Tuesday, June 1, 2010

200 Degrees on India

I think it’s fair to say that I have been surprised by India, but probably not in the way that you are thinking. Before coming, I must admit, there was a part of me, even as well traveled as I can fairly call myself, that was really quite scared of India. The stories that other travelers tell, about the dirtiness, the smells, the food are often terror-inducing tales of tourist angst. Against my own common sense, I bought into these stories, and over time, with repeat telling, I internalized a negative, visceral response to the idea of traversing through India. You would have imagined that after getting through Africa with little trouble that I would have revised my view on India. I did not. In fact, after two tough months of traveling in Africa, I felt even more strongly about India being a destination I wanted to skip, especially in the wickedly hot months of May and June. I often (only half-jokingly) said to Young that I was going to call the whole thing off and just head straight home to my soft, welcoming bed and my clean, clean bathtub. But my duty to the project was stronger than my desire to be clean and well-rested, so I came anyway.

I am glad I did. Not only was the wedding incredibly worthwhile and fun to attend, but the country has truly been a great surprise to me. Some say the worst Indian food in the world is in India – what a bunch of crock, I love the food here. The past few years have seen me turn increasingly into an herbivore – I just cannot consume meat in the same quantities as I once did, even if I do still enjoy a good burger.

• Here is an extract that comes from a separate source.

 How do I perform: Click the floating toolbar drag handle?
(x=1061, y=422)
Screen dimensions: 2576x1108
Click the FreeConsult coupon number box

Plus, my stand against eating seafood makes it difficult to be adventurous in foreign countries for fear of eating seafood. (Vietnam was tricky, seafood in soup bases…ahhh!) Here in India though, pure-veg choices take away all of the uncertainty and stress and just lets me go wild, and my, veg has rarely tasted this good. Naan, roti, paratha, rice!!! Pole for breakfast, dosa for lunch, and a curry for dinner. Add to that milkshakes, lassis, and fresh mangos, and my gosh, what more could a person ask for?

Further, I have not had any serious digestive problems yet. (Huge huge huge knocks on wood here, and a huge thanks to Dukoral?!?) I am currently in the middle of a bout of discomfort, but nothing like the hell-on-earth experiences that some of my friends have had. I figure a few days of more familiar food (today’s aberration at Domnio’s Pizza being an impulsive decision) and I’ll be right and set to have some Tibetan momos in Dharamsala. Likewise, the presence of unprecedented dirtiness and terrible smells that people complain about have been over-exaggerated, save for some places where they have lived up to the hype. Rural areas, parts of Mumbai, train stations – they can be really dirty and stinky, and the trash problem IS really bad.



Here’s the thing though – I don’t think it is any worse here than I’ve seen in other parts of the developing world. Traveling by train through rural China or through East Africa, you see as many bottles and bags flying out of the window s you do in India, and the trash piles up on the outskirts of villages the same way. The same is true in parts of East Africa. In Beijing, up until about 2005, we used to have canals that ran through the city and would stink to high-hell during the summer – heat and open sewage are never a good mix. Even the dust and pollution that people complain of is not really any worse than it is in many places. You want dust, try going overland in Myanmar via pick-up truck. It turned my new, pristine, bright white iPod headphones brown in just six hours. For pollution, you can try walking around in congested Bangkok, Taipei, or Manila. I remember jogging in Beijing when I lived there, only to blow my nose afterwards to find a black mess in my tissue. So much for being healthy.

That’s the conclusion then. India gets a bad rap. It’s really not that bad, and in the typical my war story is worse than yours fashion, people forget to mention the nice parts of India. India is cheap, really cheap. Even luxury is affordable. I’ll admit that I’ve been spoiling myself with some three or four star hotels that cost me and Young around 60-70 dollars a night. Then again, I slept at the YMCA last night for just 6 dollars. Food can be the same way, cheap or luxury, take your pick. Yet, there is also plenty here to “challenge” an intrepid traveler too, from unique drinks to habits to Indo-Chinese food. Then there are wonderful, world-class tourist and historical sites. I also love the fact that traditional dress is still so prevalent. It’s so nice to walk around a place where many people are still dressed completely differently from me – it makes me not just feel like I’m in a different world, but appreciate differences in the world. So, I’ve come around, 200 degrees or so (it would be 180, except it’s been consistently 20 degrees C too hot here during my stay!) in my view of India. I would not only suggest people come, but I would readily come back. There is so much to see here, and so little time. In fact, I’d actually look forward to it!